FIG. 1 is a schematic diagram for explaining the operation of a non-contact surface roughness measuring device of the present invention.

FIG. 2 is a schematic diagram showing a state of a surface to be measured and the like in Example 1 of the non-contact surface roughness measuring device of the present invention.

FIG. 3 is an explanatory diagram showing a measurement principle in Example 1 of the non-contact surface roughness measuring device.

FIG. 4 is an explanatory diagram showing a measurement principle in Example 1 of the non-contact surface roughness measuring device.

FIG. 5 is a diagram showing a correlation between a difference between measurement values in two directions and a degree of a machining scratch on a surface to be measured in Example 1 of the non-contact surface roughness measuring device.

FIG. 6 is a front view showing the overall configuration of Example 1 of the non-contact surface roughness measuring device.

FIG. 7 is a front view showing the structure of a measurement unit portion in the first embodiment of the non-contact surface roughness measuring device.

FIG. 8 is a side view showing the structure of the measurement unit portion in the first embodiment of the non-contact surface roughness measuring device.

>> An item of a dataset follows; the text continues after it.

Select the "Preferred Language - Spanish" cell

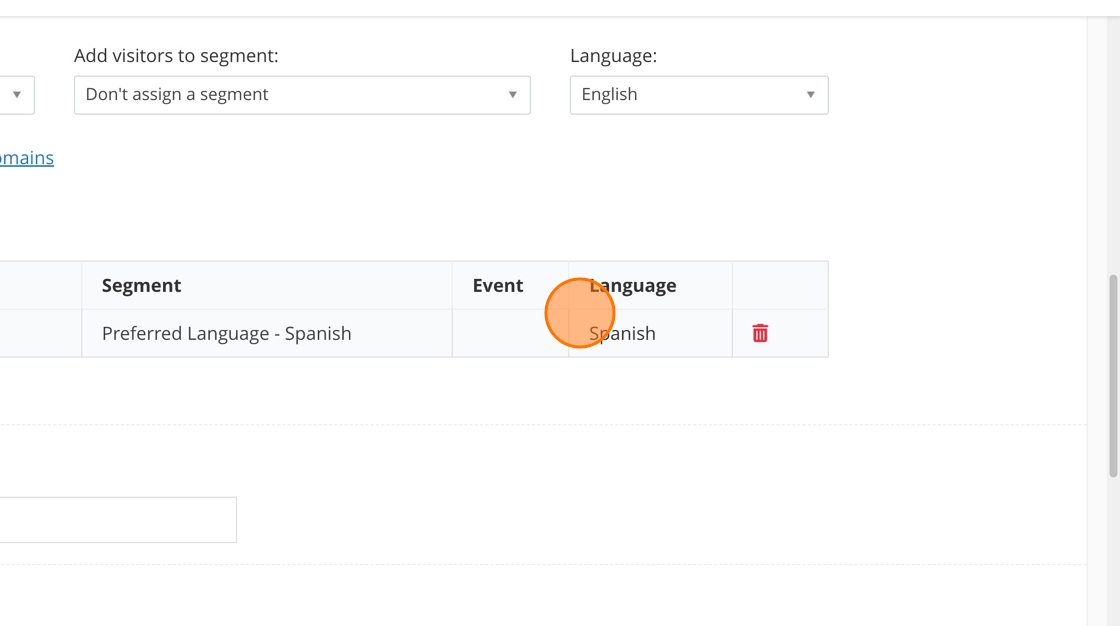[227, 334]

FIG. 9 is a diagram showing a second embodiment of the non-contact surface roughness measuring device according to the present invention.

FIG. 10 is a diagram showing a second embodiment of the non-contact surface roughness measuring device according to the present invention.

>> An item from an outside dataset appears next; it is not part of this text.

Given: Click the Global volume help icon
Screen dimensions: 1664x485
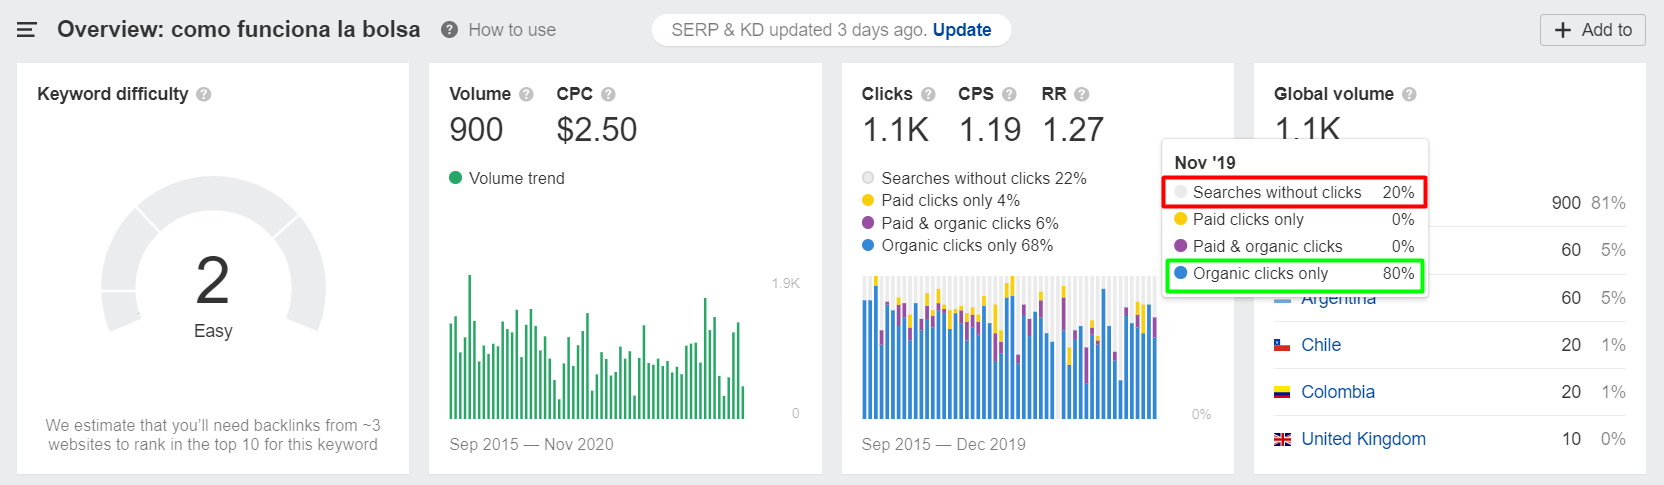Looking at the screenshot, I should point(1409,94).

FIG. 11 is a diagram showing Example 3 of the non-contact surface roughness measuring device according to the present invention.

FIG. 12 is a diagram showing Example 4 of the non-contact surface roughness measuring device according to the present invention.

FIG. 13 is an explanatory diagram showing a measurement principle of a conventional light reflectance type surface roughness measuring device.

FIG. 14 is an explanatory diagram showing a measurement principle of a conventional light reflectance type surface roughness measuring device.

FIG. 15 is a block diagram showing a measuring mechanism of a conventional light reflectance type surface roughness measuring device.

[Explanation of symbols]

 A0 A direction substantially perpendicular to the surface to be measured A1 Longitudinal direction of streaky unevenness A2 A direction orthogonal to the longitudinal direction of streaky unevenness L0 Light beam L1, L2 Reflected light M2 Streaky unevenness M4 Measured surface M6 map S1, S2 Light receiving means ΔS Difference in reflected light intensity in two directions

Claims (1)

[Claims] 1. A non-contact surface roughness measuring device for measuring the surface roughness of a surface to be measured having streaky irregularities, wherein a light beam is irradiated from a direction substantially perpendicular to the surface to be measured. A light source, a light receiving unit that detects reflected light intensity in a direction that forms the same angle with respect to the irradiation direction of the light beam in each of the longitudinal direction of the streaky unevenness and the direction orthogonal thereto, and the two directions With the ratio of the reflected light intensity to the key as a key, the measured surface is referenced with reference to a map in which the ratio of the reflected light intensity and the surface roughness of the measured surface having the streaky irregularities are associated and stored in advance. A non-contact type surface roughness measuring device having a calculating means for calculating the surface roughness of the.